O nono período reforça a lentidão do anterior: “Ali, vivendo a véspera indecisa, abrindo o armário com esforço, trocando a fronha, quem sabe a senha”. Conseguimos identificar, por conta dos elementos semânticos (armário e fronha), que o espaço onde a personagem prepara-se pode ser o interior de um quarto. A relação espaço interior (dentro do quarto) e exterior (fora do quarto), percebida pelo “murmúrio de fora, de lá” (nono período), contribui para aumentar o clima de ansiedade, pois a fábula está prestes a se finalizar e nada nos é informado sobre o que vai ocorrer depois: trata-se de um fragmento da véspera, o recorte de um momento particular.
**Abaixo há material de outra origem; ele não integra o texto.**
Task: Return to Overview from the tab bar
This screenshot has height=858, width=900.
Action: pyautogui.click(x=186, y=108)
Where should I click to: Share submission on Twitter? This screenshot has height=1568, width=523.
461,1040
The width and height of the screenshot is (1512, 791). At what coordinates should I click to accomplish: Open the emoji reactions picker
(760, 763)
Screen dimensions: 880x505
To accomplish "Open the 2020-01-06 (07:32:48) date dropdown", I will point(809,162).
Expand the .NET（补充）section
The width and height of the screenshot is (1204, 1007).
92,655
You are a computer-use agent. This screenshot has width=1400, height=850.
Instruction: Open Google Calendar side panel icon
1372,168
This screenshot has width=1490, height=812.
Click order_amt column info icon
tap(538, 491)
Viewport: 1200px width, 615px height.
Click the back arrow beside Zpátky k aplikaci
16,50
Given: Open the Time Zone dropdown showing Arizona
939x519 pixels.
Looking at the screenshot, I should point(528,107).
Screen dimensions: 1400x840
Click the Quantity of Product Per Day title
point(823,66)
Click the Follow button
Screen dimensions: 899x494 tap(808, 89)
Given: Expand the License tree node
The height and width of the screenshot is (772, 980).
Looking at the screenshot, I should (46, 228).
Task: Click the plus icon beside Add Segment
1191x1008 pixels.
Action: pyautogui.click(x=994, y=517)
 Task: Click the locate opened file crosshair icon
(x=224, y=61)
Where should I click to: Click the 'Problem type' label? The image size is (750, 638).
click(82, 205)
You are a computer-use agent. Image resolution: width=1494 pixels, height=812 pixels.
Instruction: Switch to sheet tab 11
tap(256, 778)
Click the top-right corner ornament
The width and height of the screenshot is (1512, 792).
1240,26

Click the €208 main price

O último período da narrativa não resolve o drama da personagem, mas finaliza o miniconto. A relação dentro e fora (coxilha) permanece, e o desfecho fica em aberto. Temos a impressão de que a personagem desfalece por não mais ouvir e ver “aquele vento brando na relva”; desfecho ou resolução que podemos, apenas, supor.

As elipses e as frases nominais como procedimentos estruturais auxiliam a construção da eliminação do plano de conteúdo do miniconto, juntamente com as estruturas da narrativa. Desse modo, o que estaria por detrás daquilo que não é contado pode ser somente suposto.